There are very few modern Continental philosophers whom Woessner could have chosen for a study of their influence and reception in America. Among those, Heidegger is not only the most difficult but also the most profound, that is, the most significant in bringing us all to “see the world differently.” Without comparing him to Wittgenstein or Dewey, and reflecting only on how devoted and strenuous have been the efforts to translate his work properly, we can say that Heidegger is unique among philosophers of the twentieth century. Translating his work into English, as also into other languages, has become a philosophical problem in itself, absorbing the attention of distinguished scholars for many years. Those efforts comprise not only a service to the English-speaking philosophical community but also an invitation to philosophize together with Heidegger—to focus on the existential and ontological features that ought to characterize philosophy always.

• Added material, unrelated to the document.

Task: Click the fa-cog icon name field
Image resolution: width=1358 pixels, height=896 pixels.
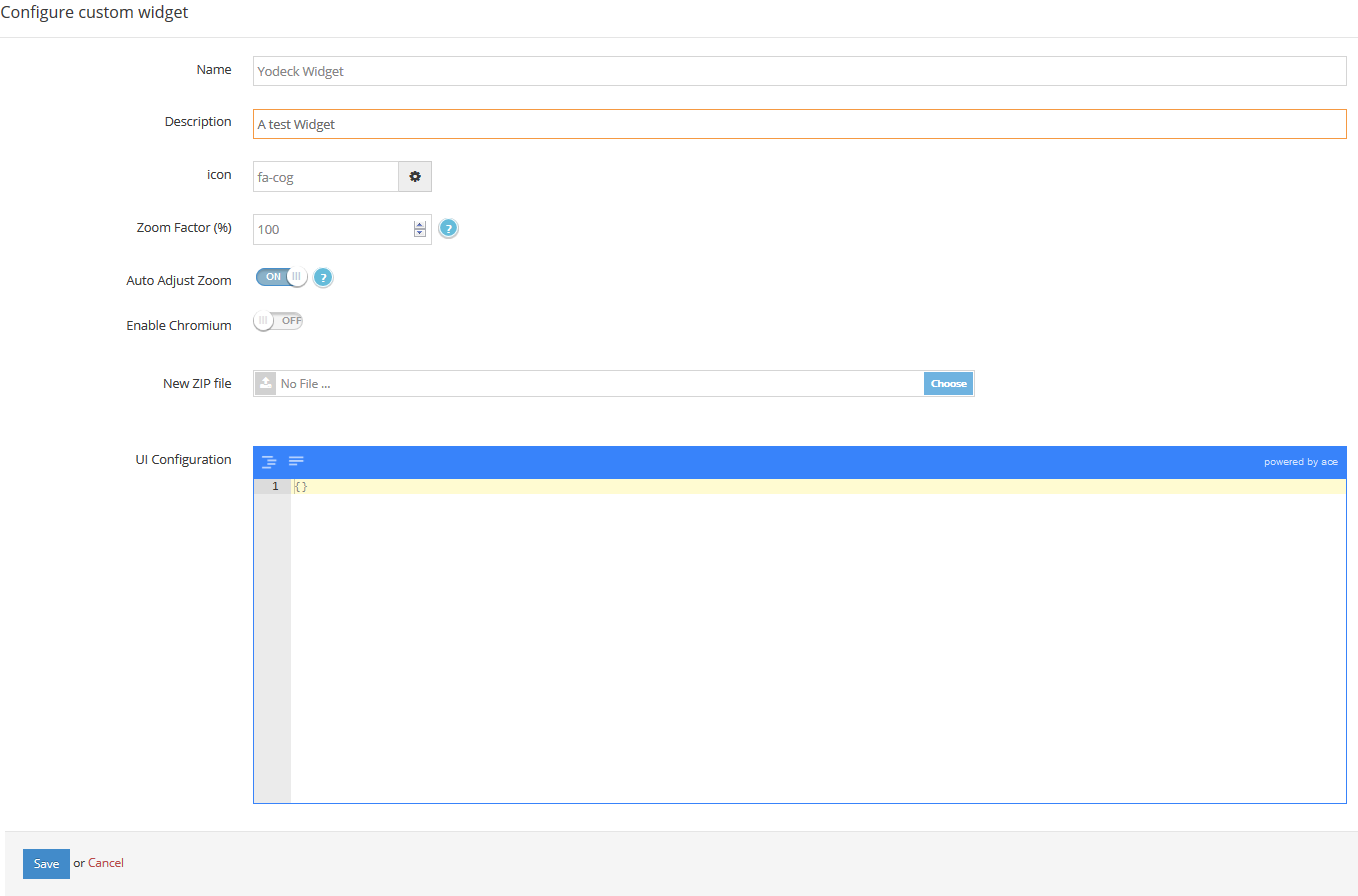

“We won’t be able,” as Richard Rorty said, “to write the intellectual history of [the twentieth] century without reading Heidegger.” Thus, there is no need to justify Woessner’s choice of subject further. It is important, though, to observe how well he has managed to narrate the reception of Heidegger beyond the philosophy faculties of the United States. He deals with Heidegger’s relationship to Hannah Arendt, with Jerzy Kosinski’s novel Being There, and moreover with Daniel Libeskind, who has urged exploration of “the hermeneutic dimension of architecture.” These facets and many others are studied in the nine chapters comprising a book that should be required reading—and not merely for those who cannot get enough of Heidegger. As one of those myself, I find particularly interesting Woessner’s treatment of the careers of Heidegger specialists. He deals with Marjorie Grene, “one of the first” (in 1957) to write a book in English dealing “exclusively with the work of the Freiburg philosopher,” and Woessner devotes a full chapter to J. Glenn Gray, who handled the translation of Heidegger into English. Gray did not translate the books himself but managed the project for Harper and Row, which published John Macquarrie and Edward S. Robinson’s [End Page 392] translation of Being and Time in 1962. What unites Grene and Gray was not their admiration for Heidegger so much as their rigorous critique of his character. As others too have told us, the man was not easy to get along with, and many colleagues and students distanced themselves from him personally or rejected his philosophy. That was not the case with William Richardson, who found a four-hour conversation with Heidegger to be among the most “memorable intellectual experiences” of his life. Richardson is particularly important not only because his dissertation was published (in 1963) with a foreword by Heidegger but also because it provided, as Woessner explains, “for the first time in English a unified presentation of Heidegger’s work.” Until then, Heideggerian philosophy had been discussed by “American philosophers only in relation to other contemporary thinkers and topics.”

Although it is said that Heidegger was shocked to discover that, “after so many misreadings” of his work, it was possible for an “American to get it right,” he would probably be even more surprised to learn now that his texts have undergone repeated translation in America. The second translation of Die Beiträge zur Philosophie, this one by Richard Rojcewicz and Daniela Vallega-Neu, has just appeared. “Getting it right” is said to be an American (pragmatist) virtue. If so, Heidegger in America is an exceptionally virtuous book.